While Choi is our main character, her partner Park Jong-ho, played by the delightful Kim Min-jong, will probably play a larger role in the episodes to come. In these few episodes, Jong-ho acts as a counterpoint to Young-jin’s single-focus for justice. He’s more likely to follow orders and isn’t as insubordinate than her. He often is her voice of reason and ally when she needs help in her pursuit of justice. Their banter about his flirtation with her is natural and thankfully doesn’t come off as creepy. I’m hoping they don’t have a romantic relationship later because their current friendship is refreshing.
The first three episodes act as exposition for the rest of the series. The pacing of the show is quick and well-written with the different plot points building to their climaxes in just the right amount of time. When the first episode opens we meet Young-jin on a stake out looking for a serial rapist, but instead of catching the rapist, she catches a petty thief who gets charged for rape and murder instead. This is linked to the overarching plot for the first few episodes, and helpfully leads into Young-jin fighting to catch the actual culprit even when everyone else wants to close the investigation. She eventually catches the true culprit after he kills a young child and leads her and her team on a chase through Seoul.

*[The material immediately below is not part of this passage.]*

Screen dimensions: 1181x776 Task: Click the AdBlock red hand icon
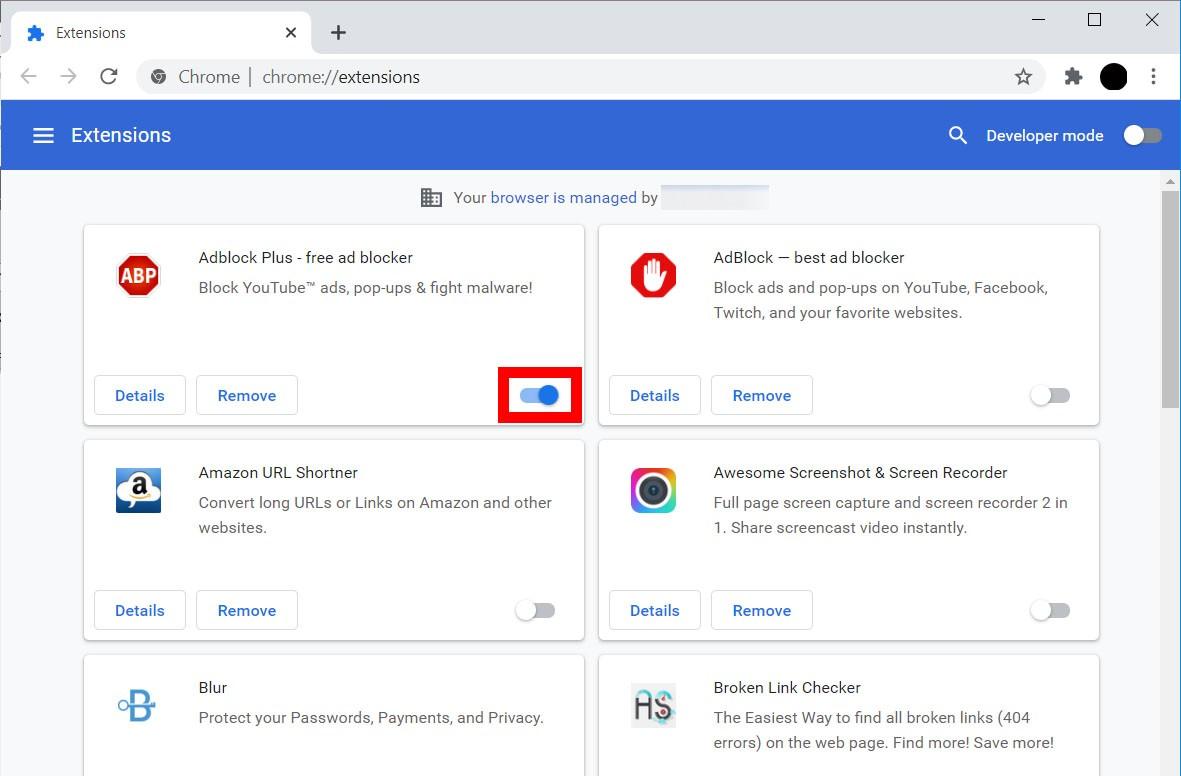[x=653, y=275]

Even though she catches the serial rapist and murderer, Young-jin faces the possibility of being fired because she shot the perpetrator. We see Young-jin stick to her value system and tell the truth, even when she knows that if she bent the truth they would have let her off the hook. While all this happens, we find out that the Chief of Detectives is taking bribes from a powerful businessman. It’s clear this will be a point of conflict for the rest of the series.
The conclusion of these two plot points didn’t feel rushed, even if one thing quickly happened after the other. The style of writing is succinct and crisp, with slower scenes not feeling out of place between chases and intense interrogations.

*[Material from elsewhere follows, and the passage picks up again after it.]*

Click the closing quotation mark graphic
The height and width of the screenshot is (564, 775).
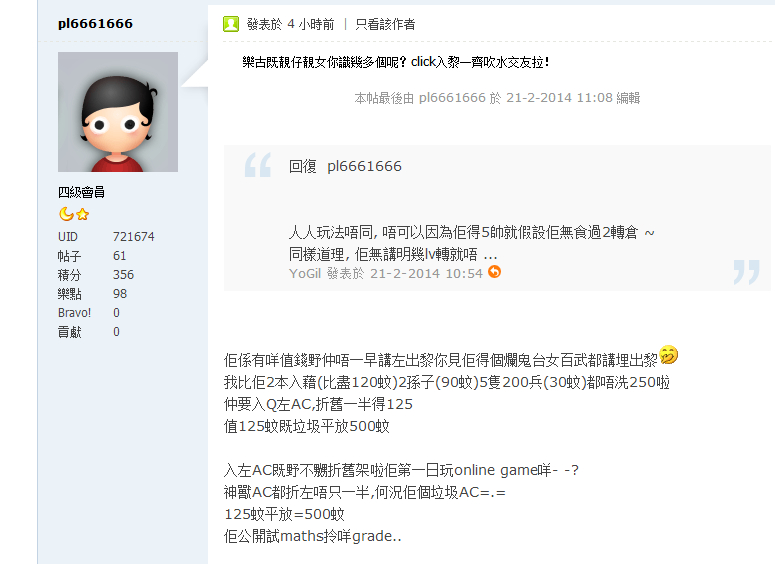pos(746,272)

One moment that stood out in particular for me was during the first episode. Young-jin is in trouble with the Chief of Detectives for insisting that the person in custody is innocent. Sang-min exclaims,
“You know what I learned from being a policeman for the past 20 years? Those who get arrested for burglary or those who rape and murder — They’re all trash and deserve to get killed.”
The thought that the Chief of Detectives believes this is troubling; I had to pause the episode to fully digest what had just been said. It really grabbed my attention and stuck with me as I watched the next few episodes. Is Sang-min actually a bad person? Or does he just have some flawed beliefs?

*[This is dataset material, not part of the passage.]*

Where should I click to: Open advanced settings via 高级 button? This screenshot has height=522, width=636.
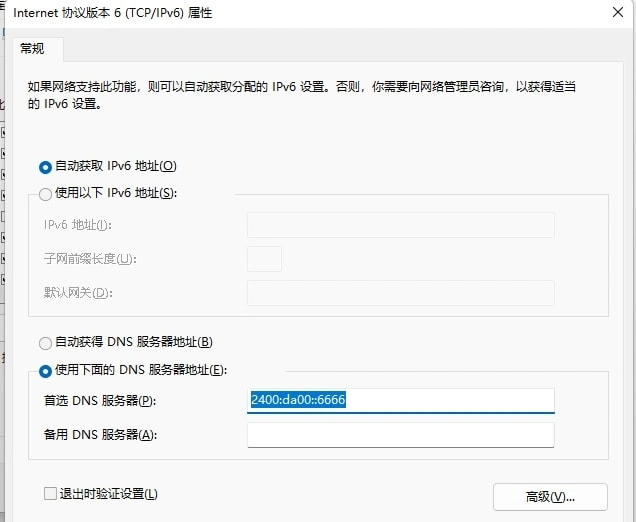point(549,496)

If you’re familiar with what’s been happening in the United States, then you may have heard criticism about how the police interact with the public, particularly with people of color. Hearing someone in a position of power disregard punishment fitting the crime is unsettling, particularly when, on an almost weekly basis, another person has been hurt or killed by a police officer. However, it’s very possible that this belief that Sang-min holds will be challenged throughout the series, potentially ending with him realizing his error.
I’m excited to see where Mrs. Cop goes, to see how Choi Young-jin develops, and how she balances her personal life and her career. There’s plenty of potential for this drama to be more than just another procedural; with strong writing and a lead like Young-jin, the different avenues that can be explored is exciting to think about. Hopefully we will get to see more of Choi Young-jin with her family, and not just out catching the bad guys.
How did you like the first three episode of Mrs. Cop?